Spinto da un improvviso risentimento, che non si diede la pena di analizzare, e che del resto non gli sarebbe garbato se lo avesse fatto, Casey lasciò cadere il ritaglio di giornale e si alzò in piedi. — Va bene — fece in tono secco. — E con questo? Ha a che fare in qualche modo col mio caso? Non m’interessa la vita amorosa di Phyllis, voglio soltanto scoprire dove si è cacciata questa volta e perché. Soprattutto perché. Non mi va che mi si tendano tranelli, se pure con biglietti da cento dollari.

— Forse fate male a non interessarvi della sua vita amorosa — osservò Maggie, che affrontava la situazione con molta calma.

— Come?

— Mi stavo chiedendo… — Prese il ritaglio di giornale e, dopo averlo steso sulla scrivania, lo esaminò attentamente, mentre un’espressione pensierosa le si dipingeva sul viso.

— Che giorno è? — chiese.

— Che giorno è? — fece eco Casey. — E come posso saperlo? Ieri sera ho dimenticato di scrivere nel mio diario.

— Parlo sul serio. Dovrebbe mancare poco alla festa del Ringraziamento.

— Bene! Ho sentito dire che nelle prigioni moderne passano il tacchino.

— Il giorno del Ringraziamento era la data stabilita per le nozze.

Casey cominciava a capire. — Ci sono! — esclamò, accostandosi alla scrivania. — L’orgasmo mi rode addirittura.

— Siete certo che Phyllis vi avesse chiesto di sposarla?

— Ve l’ho già detto, a meno che non abbia sognato tutto.

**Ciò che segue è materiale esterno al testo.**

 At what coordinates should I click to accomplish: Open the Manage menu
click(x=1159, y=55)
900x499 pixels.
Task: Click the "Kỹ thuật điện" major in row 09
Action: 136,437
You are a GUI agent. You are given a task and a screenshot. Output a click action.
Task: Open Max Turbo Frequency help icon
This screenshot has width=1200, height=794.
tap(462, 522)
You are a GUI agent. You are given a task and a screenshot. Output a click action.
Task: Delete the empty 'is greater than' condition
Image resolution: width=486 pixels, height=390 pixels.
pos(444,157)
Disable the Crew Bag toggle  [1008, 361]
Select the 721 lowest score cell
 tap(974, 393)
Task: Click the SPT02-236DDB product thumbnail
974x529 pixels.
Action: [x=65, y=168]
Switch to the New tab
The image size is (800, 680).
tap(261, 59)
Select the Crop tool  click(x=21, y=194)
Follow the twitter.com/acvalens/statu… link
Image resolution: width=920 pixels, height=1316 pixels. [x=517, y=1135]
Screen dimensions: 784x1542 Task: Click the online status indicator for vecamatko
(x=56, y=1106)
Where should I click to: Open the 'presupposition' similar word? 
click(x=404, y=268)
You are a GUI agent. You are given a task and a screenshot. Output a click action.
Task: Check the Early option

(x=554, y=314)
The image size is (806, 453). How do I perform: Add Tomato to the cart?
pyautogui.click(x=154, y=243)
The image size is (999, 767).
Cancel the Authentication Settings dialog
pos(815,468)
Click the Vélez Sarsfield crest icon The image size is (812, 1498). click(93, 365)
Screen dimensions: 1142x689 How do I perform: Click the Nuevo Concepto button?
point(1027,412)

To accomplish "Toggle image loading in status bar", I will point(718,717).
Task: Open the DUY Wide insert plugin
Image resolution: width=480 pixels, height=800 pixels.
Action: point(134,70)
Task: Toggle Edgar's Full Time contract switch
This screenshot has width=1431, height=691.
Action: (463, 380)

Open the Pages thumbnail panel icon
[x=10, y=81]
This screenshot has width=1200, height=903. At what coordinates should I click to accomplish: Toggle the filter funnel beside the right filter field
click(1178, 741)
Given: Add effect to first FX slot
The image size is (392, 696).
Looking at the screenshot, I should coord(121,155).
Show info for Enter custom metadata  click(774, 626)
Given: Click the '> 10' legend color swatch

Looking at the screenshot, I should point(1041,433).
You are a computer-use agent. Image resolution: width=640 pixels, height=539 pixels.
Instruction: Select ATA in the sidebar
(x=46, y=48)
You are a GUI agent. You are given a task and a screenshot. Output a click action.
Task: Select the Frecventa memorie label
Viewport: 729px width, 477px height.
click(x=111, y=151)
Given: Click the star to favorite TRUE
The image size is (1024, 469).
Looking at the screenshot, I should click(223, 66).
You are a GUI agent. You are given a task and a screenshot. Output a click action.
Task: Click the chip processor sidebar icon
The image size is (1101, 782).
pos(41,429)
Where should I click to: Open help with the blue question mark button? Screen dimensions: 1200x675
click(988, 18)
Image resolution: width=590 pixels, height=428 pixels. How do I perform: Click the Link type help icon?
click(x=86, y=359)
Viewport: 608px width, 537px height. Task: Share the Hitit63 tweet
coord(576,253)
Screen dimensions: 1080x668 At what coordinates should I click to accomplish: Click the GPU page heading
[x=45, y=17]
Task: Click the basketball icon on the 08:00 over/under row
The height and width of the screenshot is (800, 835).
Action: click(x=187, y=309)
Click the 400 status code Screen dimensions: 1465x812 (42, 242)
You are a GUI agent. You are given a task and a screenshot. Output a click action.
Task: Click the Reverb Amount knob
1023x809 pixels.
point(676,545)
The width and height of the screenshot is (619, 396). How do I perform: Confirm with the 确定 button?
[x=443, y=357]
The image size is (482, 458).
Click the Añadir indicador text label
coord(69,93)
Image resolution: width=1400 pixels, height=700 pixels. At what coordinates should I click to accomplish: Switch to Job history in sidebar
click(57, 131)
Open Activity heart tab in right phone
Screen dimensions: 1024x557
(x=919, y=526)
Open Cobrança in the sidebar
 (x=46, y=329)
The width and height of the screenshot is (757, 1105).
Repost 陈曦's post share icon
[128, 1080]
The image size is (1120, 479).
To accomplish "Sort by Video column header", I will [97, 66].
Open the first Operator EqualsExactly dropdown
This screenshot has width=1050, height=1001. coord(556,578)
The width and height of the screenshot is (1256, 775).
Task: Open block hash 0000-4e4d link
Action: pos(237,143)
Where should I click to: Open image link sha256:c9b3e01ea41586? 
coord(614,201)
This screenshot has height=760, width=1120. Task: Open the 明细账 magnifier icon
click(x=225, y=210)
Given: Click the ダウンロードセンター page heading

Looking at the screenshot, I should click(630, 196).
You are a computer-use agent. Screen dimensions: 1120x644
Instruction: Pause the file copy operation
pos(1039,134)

— I cinquemila dollari no di certo. Se Phyllis avesse finto di sposare qualcun altro, e cioè voi, avrebbe evitato il matrimonio con Lance Gorden, capite?

Maggie parve molto soddisfatta di sé, ma Casey era dubbioso. — Evitato? — fece eco, incredulo. — Volete dire che c’è una donna a cui Lance ripugna quanto a me?

— Perché no? Quei tipi sani e robusti soffocano il nostro complesso materno. Del resto, Phyllis Brunner non stava fuggendo da qualche cosa? Quando venne qui stava scappando, ma qualcuno la rintracciò e se la portò via. Chi vi dice che ieri pomeriggio non stesse scappando altrettanto affannosamente?

— E che lo stia facendo tuttora?

— È possibile.

— Ma perché?

— È questo il punto.

Casey rifletteva. In vita sua aveva sempre opinato che tutto debba avere una ragione di essere, ed ora questa sua convinzione veniva avvalorata. Cercava di ricordare il comportamento di Phyllis, e se al bar Nuvola aveva l’aspetto di una persona che fugge da qualcosa. Nulla. Gli riusciva soltanto di vedere due strani occhi obliqui e di sentire il profumo pungente dei suoi capelli. Però era un’idea, e a questo punto valeva la pena di seguire a fondo qualsiasi idea.

— Siete una brava ragazza — concluse. — E non fosse che per questo credo che vi permetterò di schierarvi dalla mia parte.

— Benone! — ribatté Maggie. — Accolgo un vagabondo ubriaco perché non muoia di congelamento e mi trovo immischiata fino al collo in un omicidio. Quanto credete che durerà la nostra alleanza con quella lingua lunga di un barista a zonzo?

— Ho un fisico molto comune e mi camufferò. Per prima cosa, potreste andare a comprarmi un bel cappello che non ricordi la moda della California.

— E poi?

“Poi…? Bisogna che mi accerti” pensava Casey. “Potrei essere un assassino, uno sposo, o un palo involontario, o magari tutte e tre le cose. Ma devo accertarmene.”

— In questa stagione fa troppo freddo per giocare a tennis — osservò. — Chissà come occupa i suoi pomeriggi quel biondo atleta?